With a low event budget, the field day relied on other campus organizations, clubs and departments to donate equipment.

Pi Phi sister Neha Bharadwaj, a sophomore, views efforts like these as the reason she thinks the sorority is such a great organization.

“One of the reasons that I actually chose Pi Phi is because during recruitment they showed all the girls how important their philanthropy is. It’s probably one of the most prominent parts of the sorority, which is what drew me to them,” she said.

Beta Theta Pi - Cornhole Tournament

Next weekend, Beta Theta Pi Fraternity will be holding their first-ever Cornhole Tournament to raise money for the Beacon Tree Foundation. They have set the entry cost at $10 per team.

Over $160 will be available in prizes from local businesses for participants in the cornhole tournament. The event will be held on the Freshman Quad.

Junior Eddie Taufer, the Beta Theta Pi public relations chair, chose the Beacon Tree Foundation as this year’s beneficiary.

Beacon Tree is a nonprofit that focuses on providing families and children with access to mental health care.

Taufer told The News-Letter that as someone who has dealt with mental health issues himself, he wanted to pick a charity that would make a difference in that area.

“At a school like Johns Hopkins, a lot of students struggle with mental health,” he said. “We wanted to pick an organization that wasn’t just policy-focused but that actually had an impact in the communities that they worked with.”

Cornhole, Taufer said, seemed like the obvious choice for their event.

“Ever since I got into the fraternity, cornhole has really been Beta’s thing.

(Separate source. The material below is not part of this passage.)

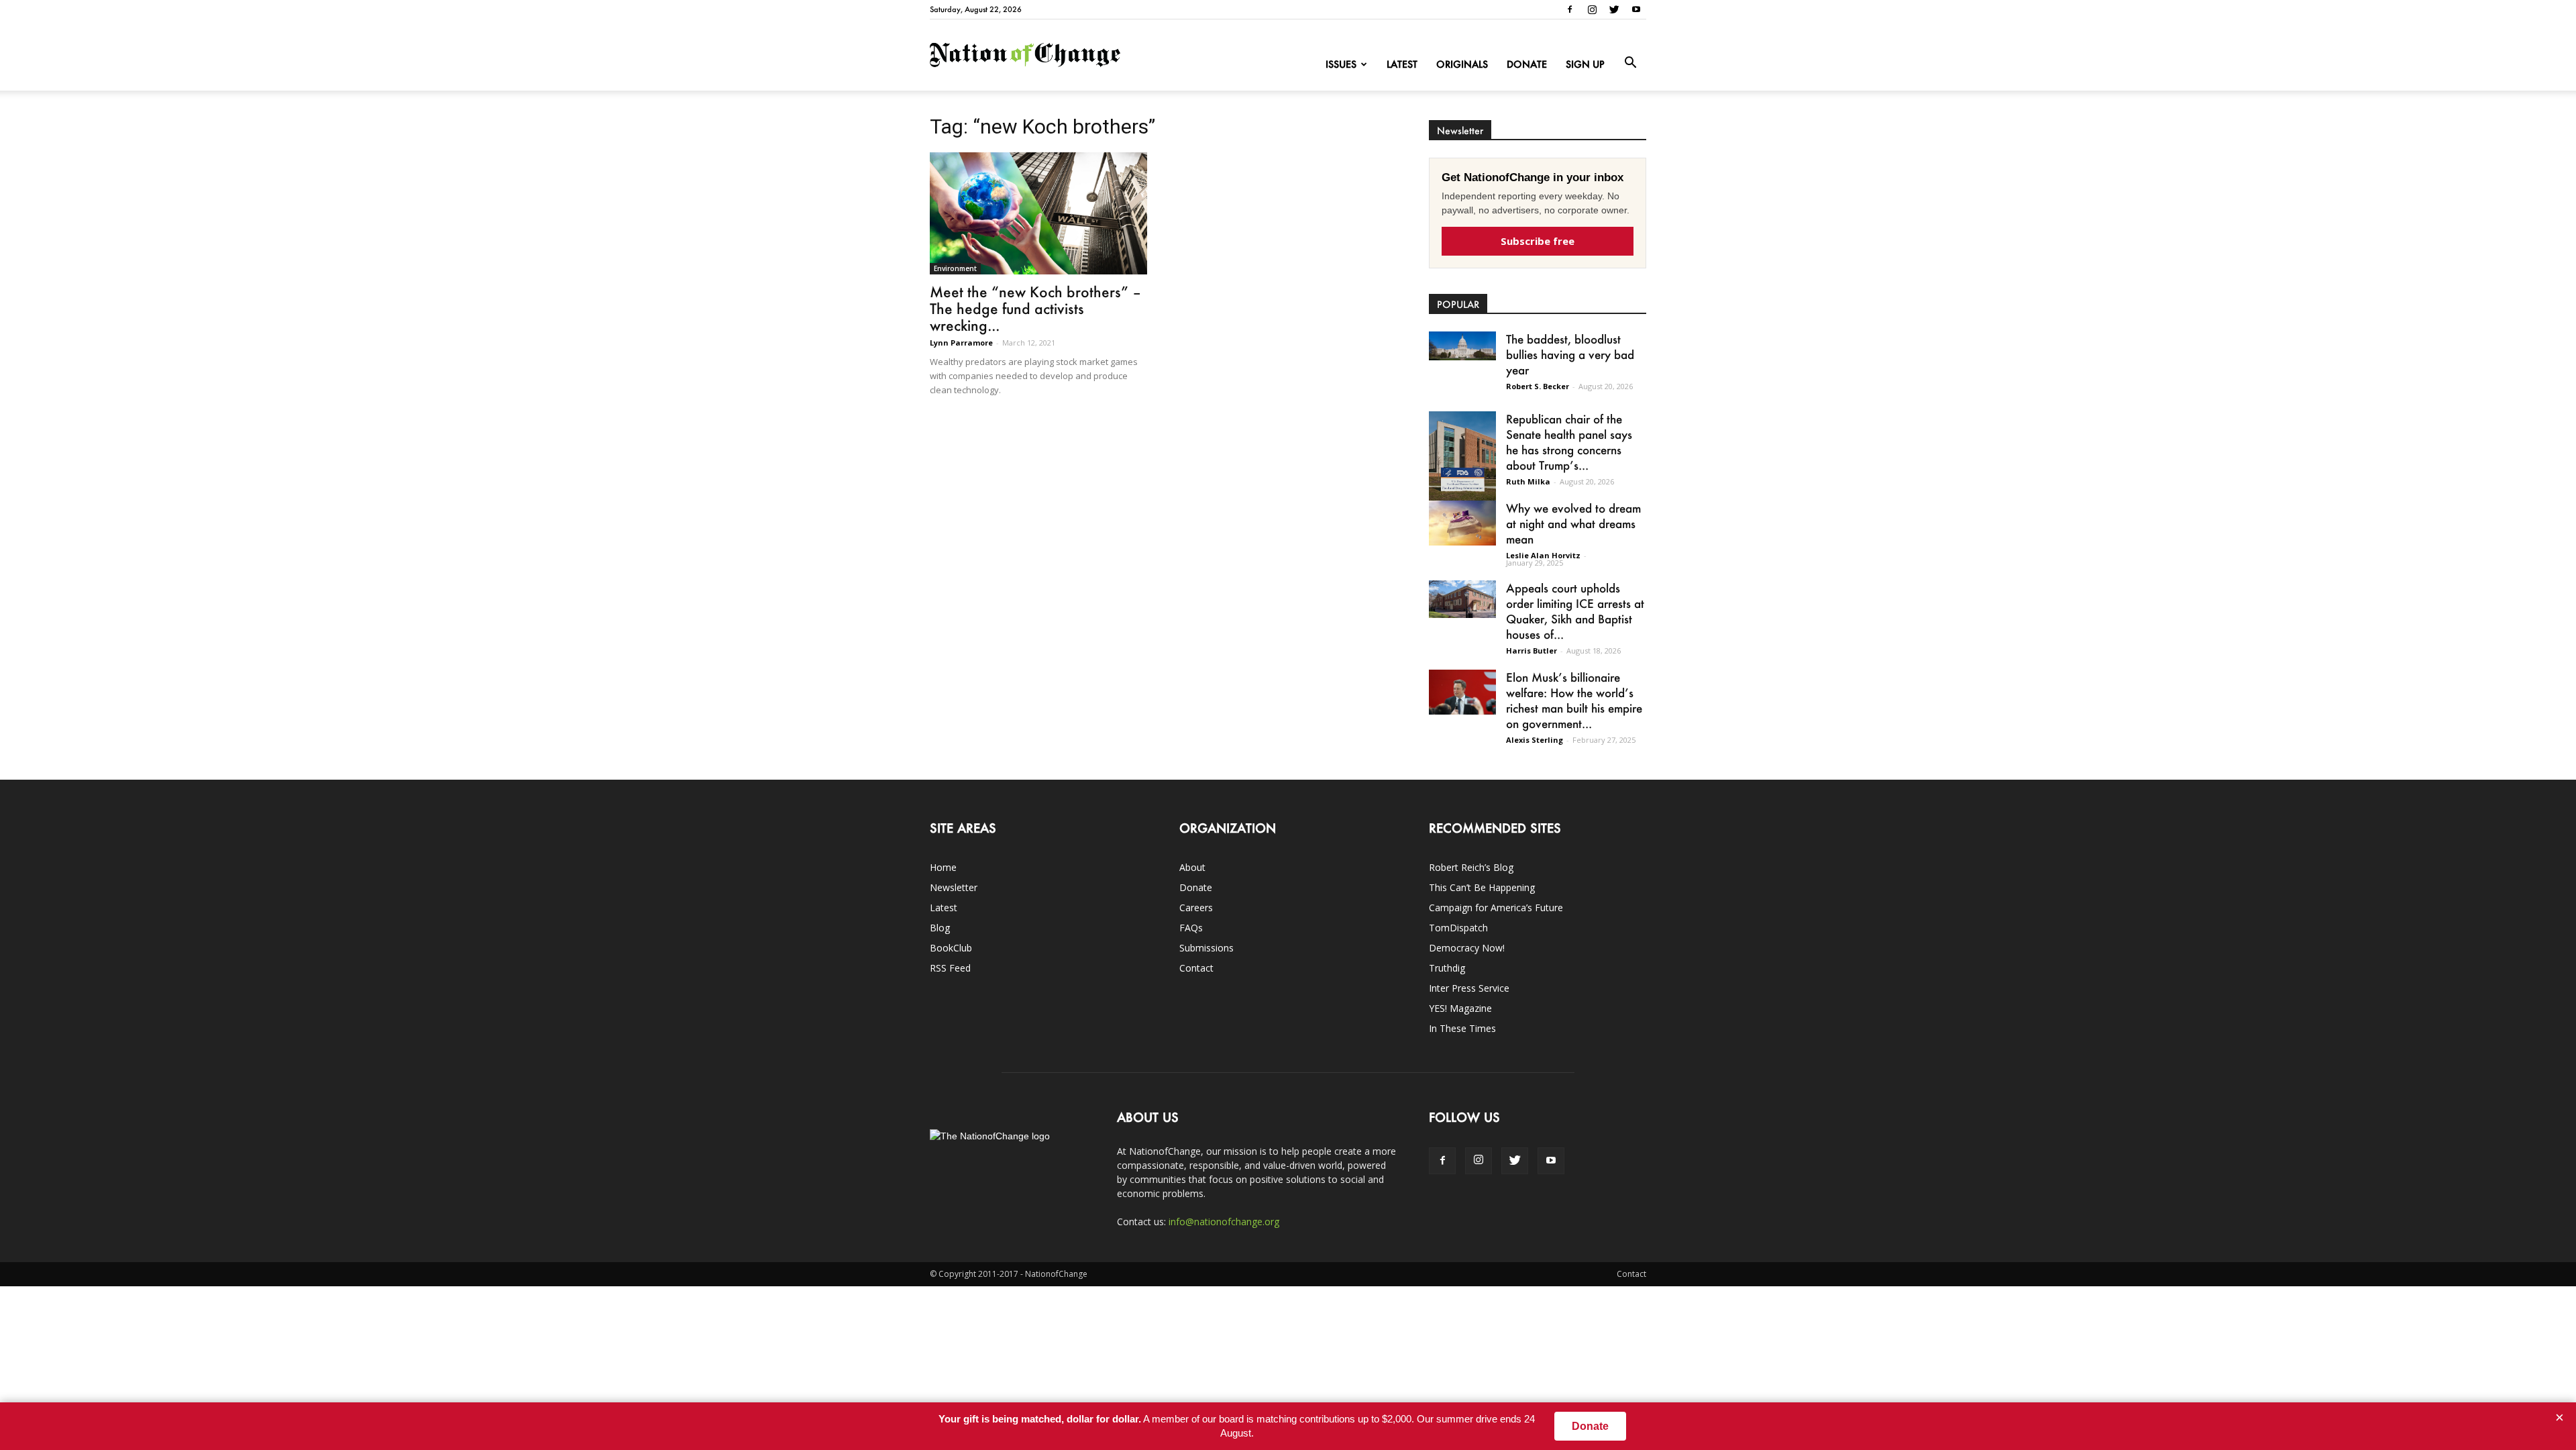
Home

We have a bunch of boards that have our logos on it, so I thought this was a good chance to bring those out, spruce them up and get our name out to the Johns Hopkins Community,” he said.

aKDPhi - Breastival

The Hopkins chapter of alpha Kappa Delta Phi (aKDPhi) will be holding its seventh annual Breastival in the Mattin Courtyard this Saturday. The event aims to raise money and awareness for breast cancer research.

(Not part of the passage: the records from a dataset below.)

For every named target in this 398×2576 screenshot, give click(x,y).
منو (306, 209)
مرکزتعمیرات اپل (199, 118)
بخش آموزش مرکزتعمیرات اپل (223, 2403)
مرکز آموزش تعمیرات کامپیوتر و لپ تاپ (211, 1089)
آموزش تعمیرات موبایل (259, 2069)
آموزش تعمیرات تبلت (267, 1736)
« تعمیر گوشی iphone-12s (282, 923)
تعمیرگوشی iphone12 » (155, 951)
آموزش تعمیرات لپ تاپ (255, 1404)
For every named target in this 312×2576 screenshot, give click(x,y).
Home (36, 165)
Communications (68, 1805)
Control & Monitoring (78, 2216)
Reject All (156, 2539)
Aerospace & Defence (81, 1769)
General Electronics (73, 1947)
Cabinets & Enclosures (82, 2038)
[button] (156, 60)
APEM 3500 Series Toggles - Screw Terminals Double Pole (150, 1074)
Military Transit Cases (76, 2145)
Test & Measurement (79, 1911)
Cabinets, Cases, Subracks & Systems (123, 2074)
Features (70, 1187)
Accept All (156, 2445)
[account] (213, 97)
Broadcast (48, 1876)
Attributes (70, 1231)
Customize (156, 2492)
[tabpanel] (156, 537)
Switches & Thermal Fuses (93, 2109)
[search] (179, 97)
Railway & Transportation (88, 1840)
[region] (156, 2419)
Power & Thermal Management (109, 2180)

All of Breastival’s proceeds will be donated to the Avon Breast Cancer Crusade.

Breastival is the kickoff event for aKDPhi’s Breast Cancer Awareness month. They will hold several additional events over the course of October, such as a Breast Cancer Awareness Night and “Letters of Hope,” where students will be encouraged to write uplifting letters to women currently fighting breast cancer. 

There will be free food and games for attendees, with the chance to win a giant Shiba Inu plushie. Donations will be accepted throughout the event.

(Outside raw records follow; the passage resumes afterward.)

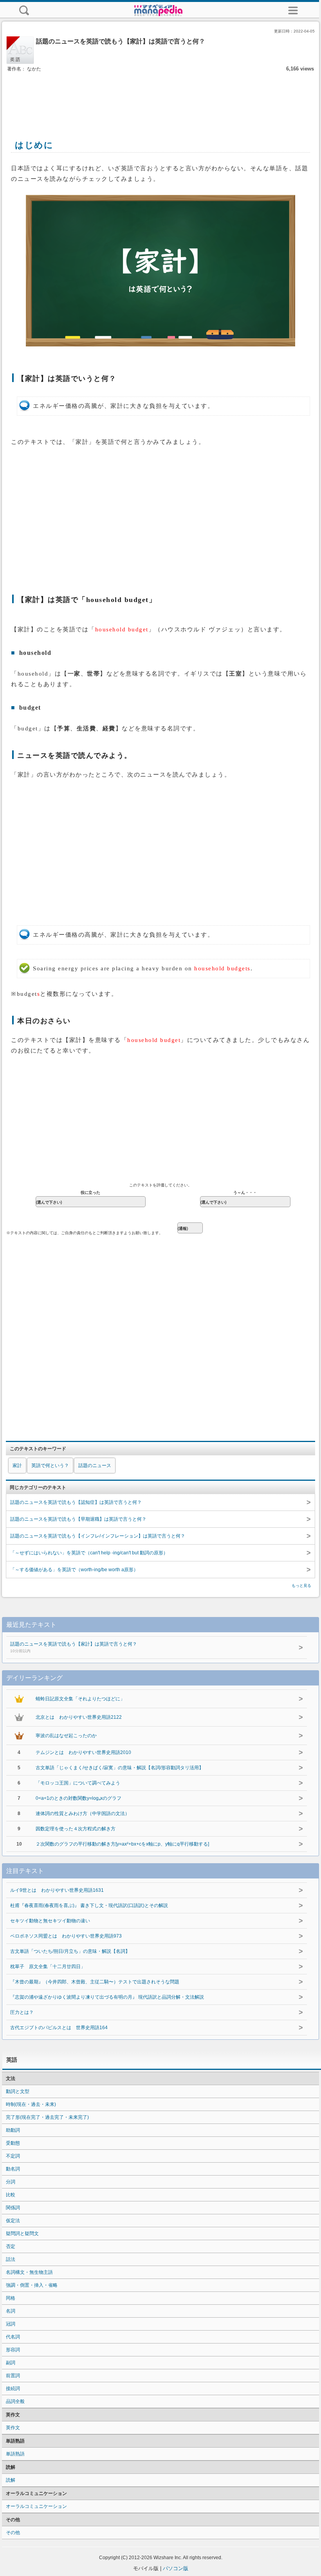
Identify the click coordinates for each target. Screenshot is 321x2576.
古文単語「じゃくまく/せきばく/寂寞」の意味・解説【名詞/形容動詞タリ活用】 (120, 1767)
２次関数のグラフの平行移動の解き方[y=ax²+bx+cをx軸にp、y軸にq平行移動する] (122, 1844)
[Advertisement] (160, 97)
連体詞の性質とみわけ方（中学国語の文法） (83, 1813)
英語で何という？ (50, 1465)
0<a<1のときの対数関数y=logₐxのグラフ (78, 1798)
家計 (17, 1465)
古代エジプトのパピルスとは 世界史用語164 (59, 2027)
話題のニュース (94, 1465)
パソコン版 (175, 2568)
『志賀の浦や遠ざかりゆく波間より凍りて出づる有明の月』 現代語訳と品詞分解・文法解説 (107, 1997)
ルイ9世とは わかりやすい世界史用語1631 (57, 1890)
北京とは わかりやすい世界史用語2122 (79, 1717)
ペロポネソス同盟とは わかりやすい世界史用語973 (66, 1936)
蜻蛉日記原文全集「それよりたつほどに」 (80, 1699)
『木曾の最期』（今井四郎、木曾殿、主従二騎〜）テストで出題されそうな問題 (94, 1982)
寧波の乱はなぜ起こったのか (66, 1735)
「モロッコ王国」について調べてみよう (78, 1783)
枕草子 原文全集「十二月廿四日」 (47, 1966)
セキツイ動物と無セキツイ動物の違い (50, 1920)
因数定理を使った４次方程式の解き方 (75, 1829)
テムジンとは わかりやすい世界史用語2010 (83, 1752)
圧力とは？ (22, 2012)
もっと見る (301, 1585)
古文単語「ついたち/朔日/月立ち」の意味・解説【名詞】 (70, 1951)
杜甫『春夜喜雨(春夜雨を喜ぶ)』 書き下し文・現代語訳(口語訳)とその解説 (89, 1905)
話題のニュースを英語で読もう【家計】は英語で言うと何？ (73, 1647)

According to aKDPhi Co-Vice President Service Chair and Breastival Coordinator Sophia Xu, breast cancer awareness and research is a major priority for all 50 aKDPhi chapters. Last year they raised $97,202 for the cause.

“Philanthropy has been one of our most important missions since we were founded. Our members dedicate their time to many other volunteer activities in various areas,” she said.

Sarah Y. Kim is a member of aKDPhi. She was not involved in the editing of this article.